Problem requirements:
From the text about the 1960 film Girl of the Night, reproduce word for word the passage from "1960 American film" to "by Harold Greenwald.".

Text excerpt:
╔══

- Directed by: Joseph Cates
- Written by: Ted Berkman Raphael Blau
- Based on: The Call Girl by Harold Greenwald
- Produced by: Max Rosenberg
- Starring: Anne Francis Lloyd Nolan Kay Medford John Kerr Arthur Storch
- Cinematography: Joseph C. Brun
- Edited by: Aram Avakian
- Music by: Sol Kaplan
- Production company: Vanguard Productions
- Distributed by: Warner Bros. Pictures
- Release date: November 11, 1960;
- Running time: 93 minutes
- Country: United States
- Language: English

= Girl of the Night =

1960 American film

Girl of the Night is a 1960 American drama film directed by Joseph Cates and starring Anne Francis. It is based on the best-selling 1958 book The Call Girl by Harold Greenwald.

==Plot==
A taxi driver picks up a woman running through the streets. Her name is Robin "Bobbie" Williams and, because she appears to be injured, she is taken to see a Dr. Mitchell in her apartment building, even though he is a psychologist.

╚══

Supplied records:
╔══

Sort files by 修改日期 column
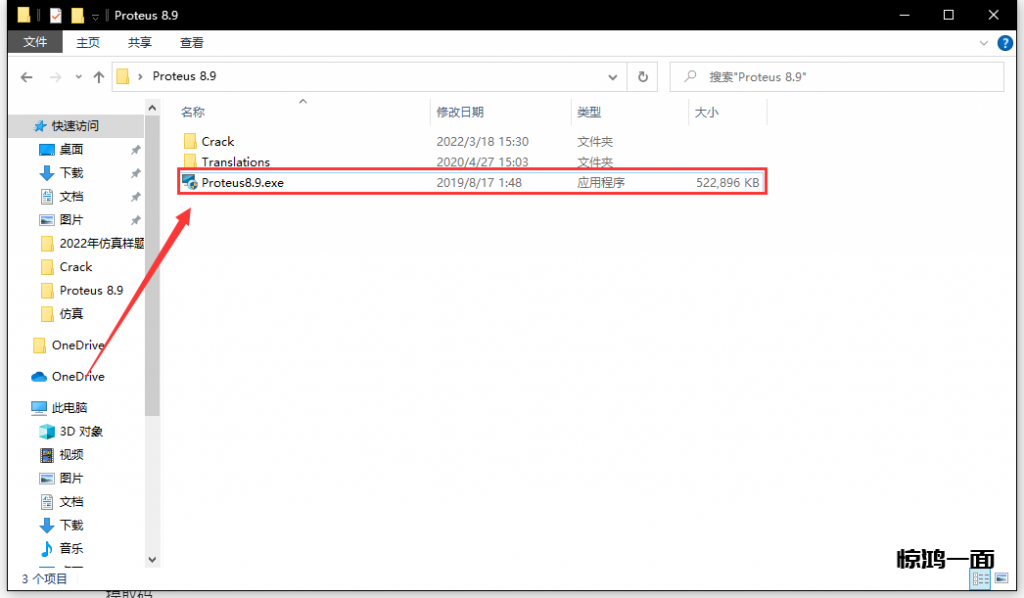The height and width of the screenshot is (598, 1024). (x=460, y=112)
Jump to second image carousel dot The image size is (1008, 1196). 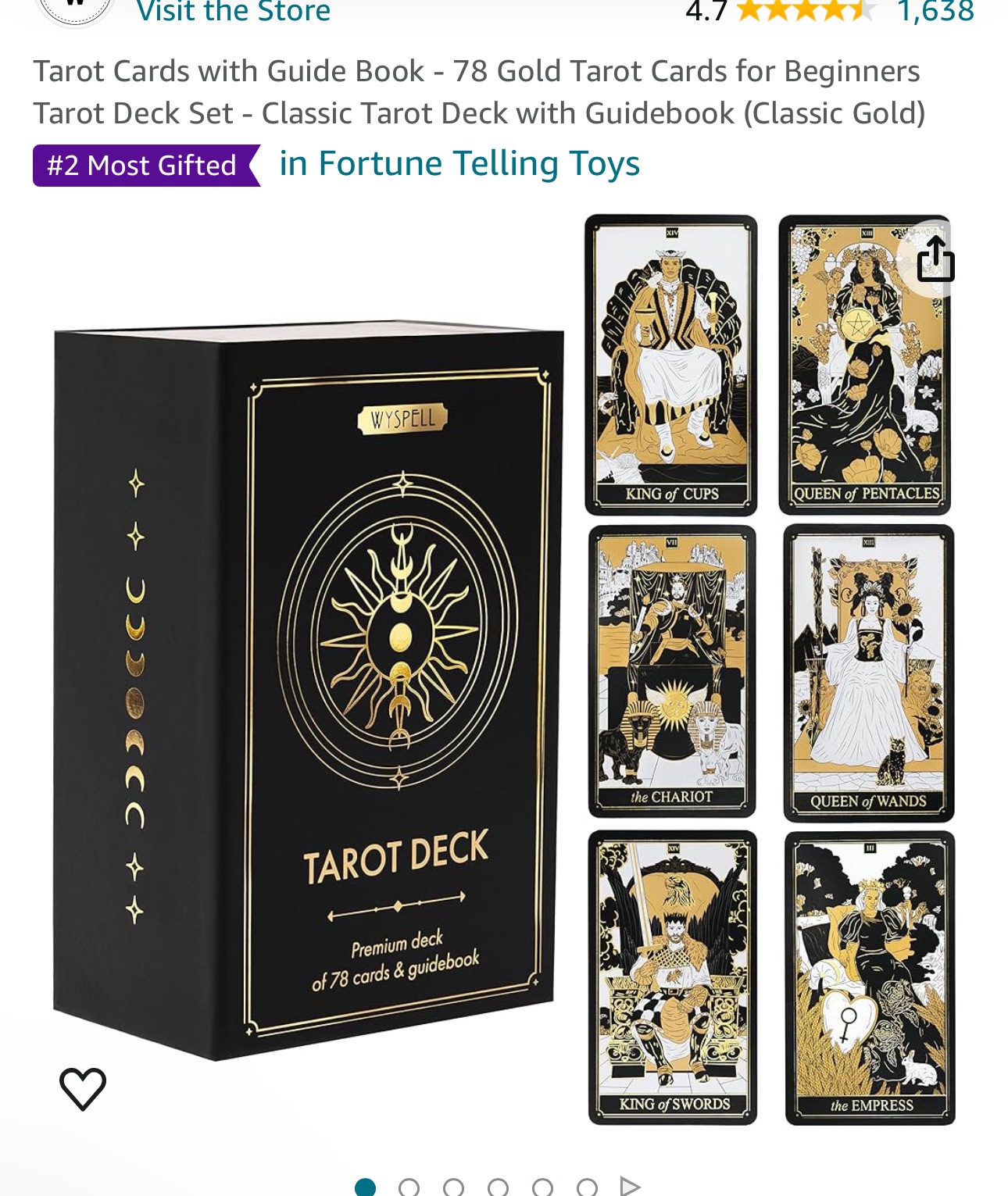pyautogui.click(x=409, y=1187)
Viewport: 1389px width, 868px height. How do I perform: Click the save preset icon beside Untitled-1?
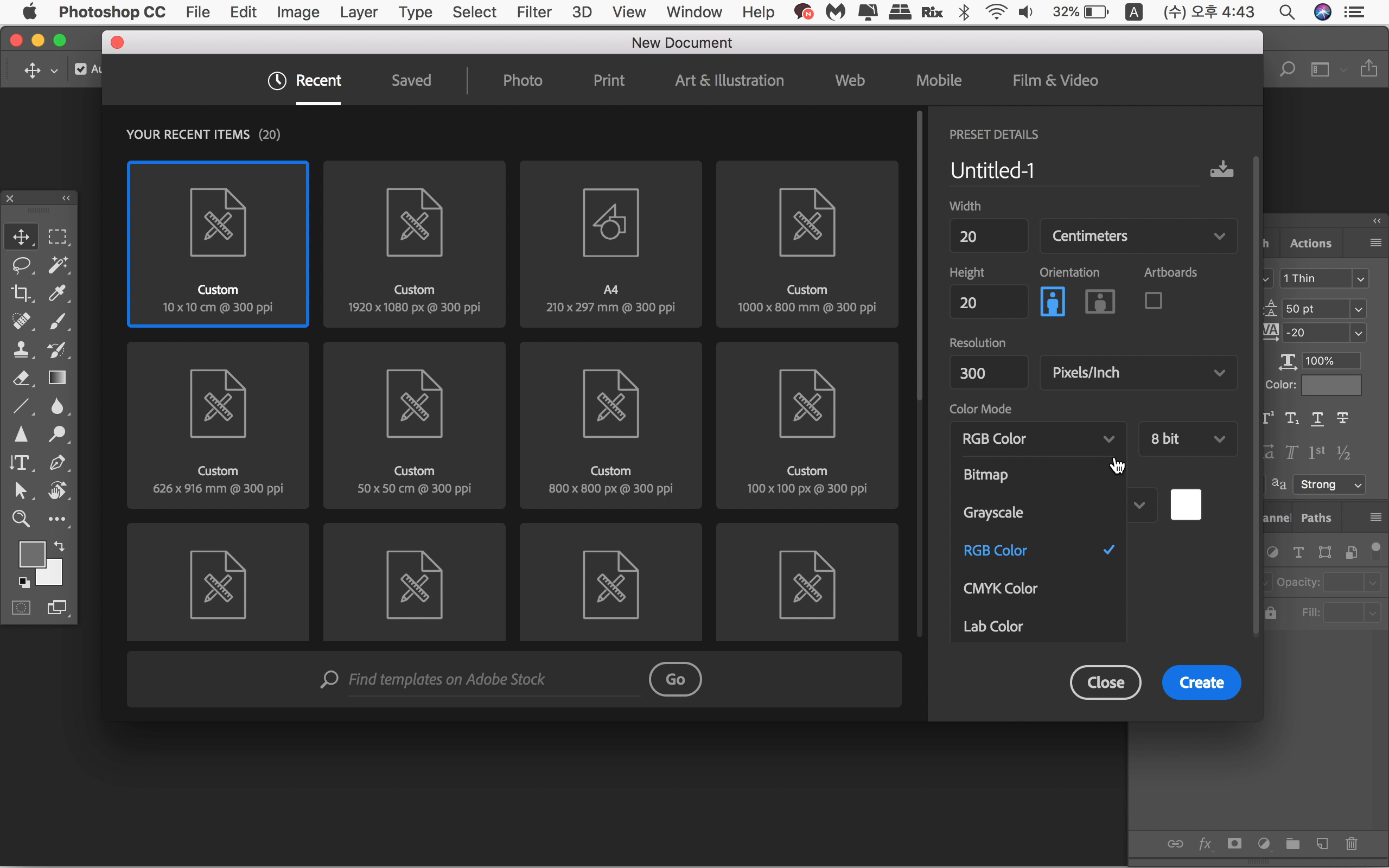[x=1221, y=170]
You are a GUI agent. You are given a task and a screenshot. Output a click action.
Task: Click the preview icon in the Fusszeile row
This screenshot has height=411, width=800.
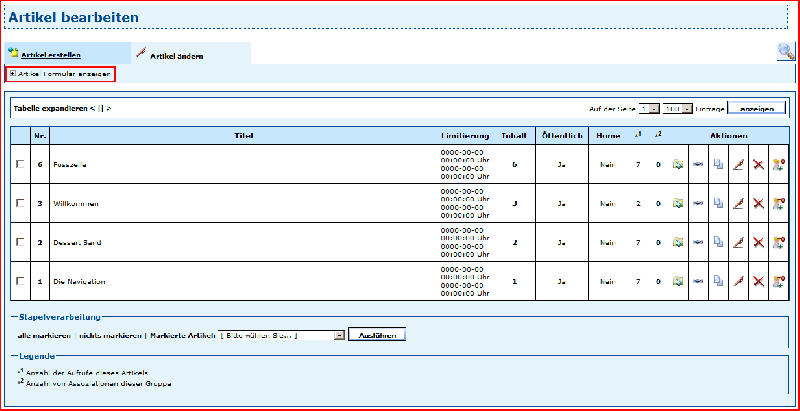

╚══

Task solution:
1960 American film

Girl of the Night is a 1960 American drama film directed by Joseph Cates and starring Anne Francis. It is based on the best-selling 1958 book The Call Girl by Harold Greenwald.